Want to join the conversation?
- Why are glycine and proline called alpha helix "breakers" if they are responsible for forming alpha helix?(12 votes)
- Glycine and Proline start secondary structures called beta turns. A beta turn is a turn in the primary structure, stabilized by hydrogen bonding. Because Proline has an odd, cyclic structure, when it forms peptide bonds, it induces a bend into the amino acid chain. I challenge you to draw the peptide chain with proline; you will see it. Glycine can cause a bend in the chain, because it has extreme conformation mobility, due to its small size. Thus, steric hindrance about a bend is minimized. Think about it. The next largest side chain is of alanine. Alanine's R-group has a mass of 15 amu. Glycine's in only 1 amu! Thus, there is a significantly higher steric hindrance of rotation for alanine than glycine. There is no such hindrance in Glycine. Thus, if the protein needs a bend, as in globular proteins, Pro or Gly will often be found. Thus, the alpha-helix is broken to bend, because Pro and Gly are thermodynamically destabilizing to alpha-helices.(42 votes)

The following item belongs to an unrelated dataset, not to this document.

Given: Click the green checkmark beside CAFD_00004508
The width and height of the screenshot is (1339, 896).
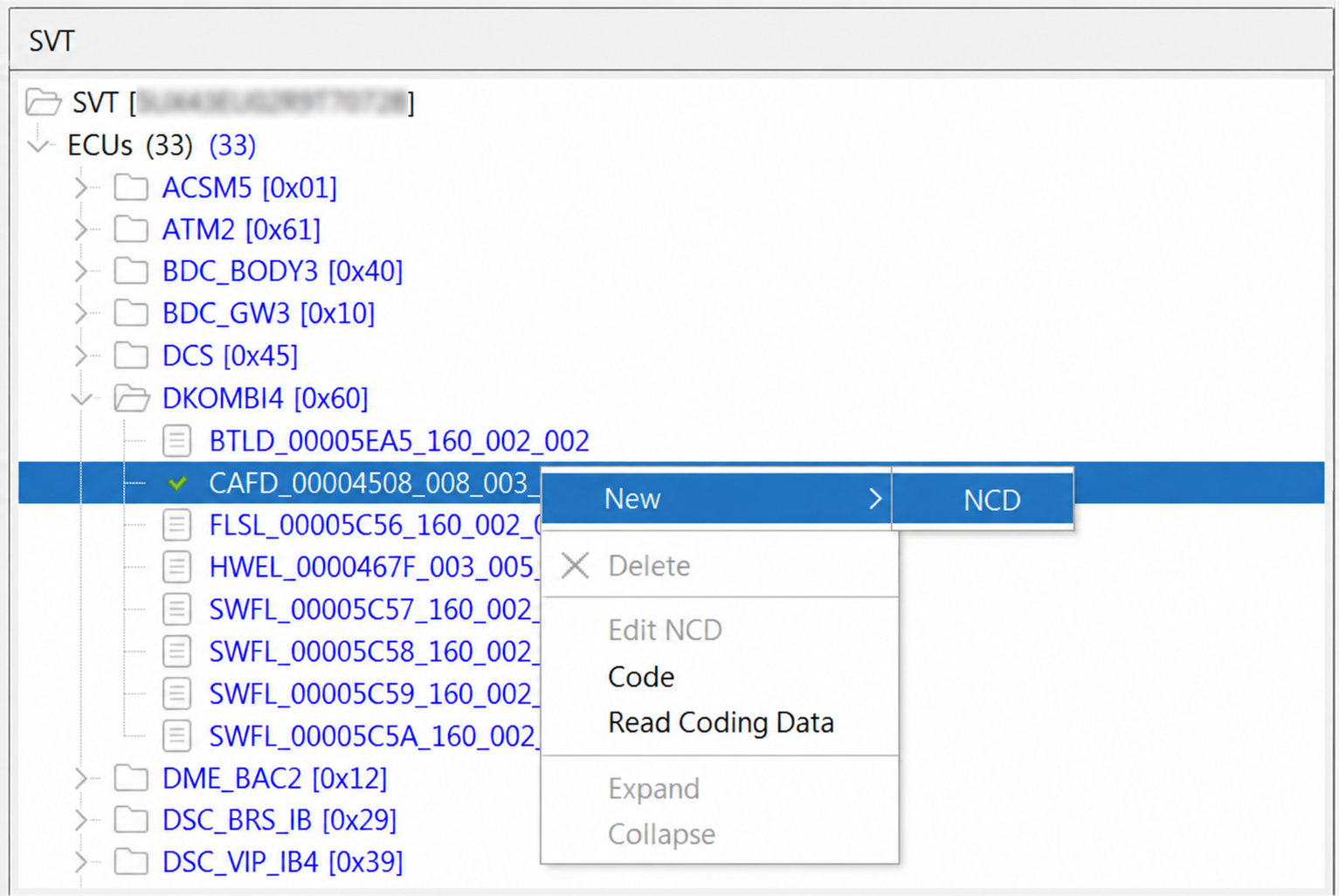Looking at the screenshot, I should pyautogui.click(x=177, y=483).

- I don't understand why a reducing environment keeps the sulfur protonated, while an oxidizing environment deprotonates the sulfur. I thought oxidation/reduction has to do with electrons, not protons. Can someone explain for me? Thanks!(13 votes)
- When a compound is oxidized, it loses an electron, but that is not the only definition of oxidation. These redox reactions (oxidation/reduction) are also characterized by the loss or gain of oxygen and hydrogen. In summary, if something is oxidized, it either loses electrons, loses hydrogen, or gains oxygen. If something is reduced, it either gains electrons, gains hydrogen, or loses oxygen.
Sources and further explanation:
http://wwwchem.csustan.edu/chem3070/3070M08.HTM
http://www.chemguide.co.uk/inorganic/redox/definitions.html(29 votes)
- Why is methionine not considered a special case for amino acids?(10 votes)
- Its sulfur atom is nonreactive, since it is bound to two carbon atoms, rather than a hydrogen that can be lost in an oxidation reaction.(18 votes)
- At, it says that histidine exists in both protenated and deprotenated forms because its pKa is so close to the human body's regular pH. How come it wouldn't be in a neutral form? Also, what class of amino acids is histidine in? 1:44(6 votes)
- You shall tihnk of it as "can exist" in both a protonated and a deprotonated form. Actually what she doesn't tell you is that the pKa can be altered hugely depending on the actual local environment the chemical group is present in. Proteins are very good at altering the environment of different amino acids by folding into an ordered state.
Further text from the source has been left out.